Nel primo caso, in qualità di segretario nazionale della Fp CGIL, sono stato un interlocutore del ministro nell'elaborazione della cosiddetta legge Bindi, trattando con l'ottimo Francesco Taroni e con lo stesso Ministro per quanto riguarda le parti dedicate al personale. Successivamente ho firmato il CCNL del 2000 per la dirigenza medica che di quella legge era l'applicazione.
Nel secondo caso, ho lavorato presso il ministero come capo segreteria del sotto segretario Patta e membro della commissione per le cure primarie. Uscito dal ministero sono tornato a fare, inizialmente non senza difficoltà ma poi con grande soddisfazione, il medico a tempo pieno, non avendo nulla chiesto e nulla essendomi stato offerto in continuità con quella esperienza.
Il contesto politico in cui si realizzarono le grandi riforme dell’assistenza e della sanità della stagione dell’Ulivo era quello ricompreso tra il secondo Governo D’Alema (22 dicembre 1999- 26 aprile 2000) succeduto al primo governo D’Alema (21 ottobre 1998- 18 dicembre 1999) avente per Ministro della salute Rosy Bindi e il secondo Governo Amato (26 aprile 2000- 11 giugno 2001) il cui ministro della Salute era Umberto Veronesi.

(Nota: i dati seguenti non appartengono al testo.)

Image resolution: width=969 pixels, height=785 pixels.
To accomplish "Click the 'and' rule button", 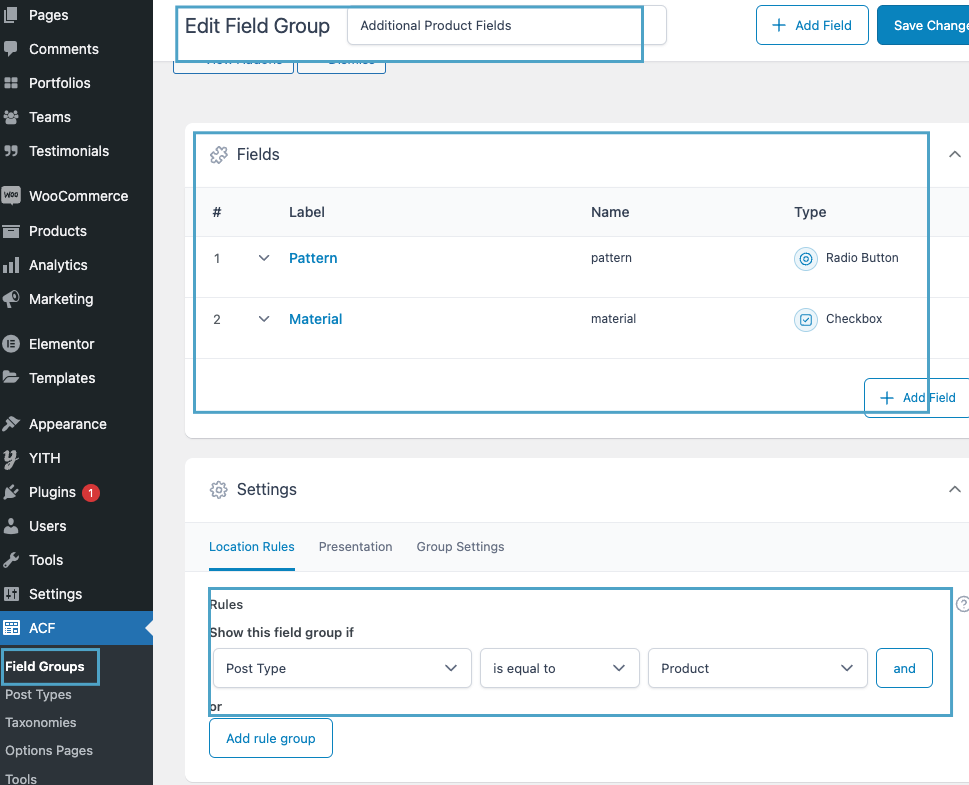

Il Ministro Rosy Bindi pose alla base del suo mandato la concertazione con le parti sociali mantenendo rapporti proficui sia con la CGIL Funzione pubblica (tramite il segretario generale Nerozzi) e sia con i sindacati medici della dipendenza e della convenzione. Molto intensa fu la concertazione con le parti sociali per quanto riguardò la legge di riforma del SSN 229/1999
Livia Turco è stata ministro della salute dal 17 maggio 2006 all'8 maggio del 2008 subentrando a Francesco Storace ( ministro per meno di un anno) e soprattutto a Girolamo Sirchia che aveva diretto il ministero per un periodo molto lungo dal giugno 2001 all'aprile del 2006.
Contro quest'ultimo la CGIL aveva condotto una dura battaglia per il suo tentativo di introdurre un sistema assicurativo sostitutivo del SSN, dimenticandosi tuttavia che i fondi integrativi erano già parte costituente del contratto dei metalmeccanici e che Corso Italia era piena delle brochure di Unisalute a cui molti dirigenti sindacali avevano aderito!
Il ministro Turco ebbe tre straordinarie intuizioni: realizzare il progetto di Casa della salute che Bruno Benigni aveva elaborato con il contributo di Gavino Maciocco e che io avevo fatto diventare obbiettivo prioritario delle politiche della salute della CGIL nazionale; il progetto Guadagnare salute che mutava radicalmente le politiche di prevenzione primaria; le politiche di integrazione con il sociale a partire da non autosufficienza ( non di sua diretta competenza) e protezione degli anziani dai danni ambientali in primis le ondate di calore ( di cui mi occupai personalmente).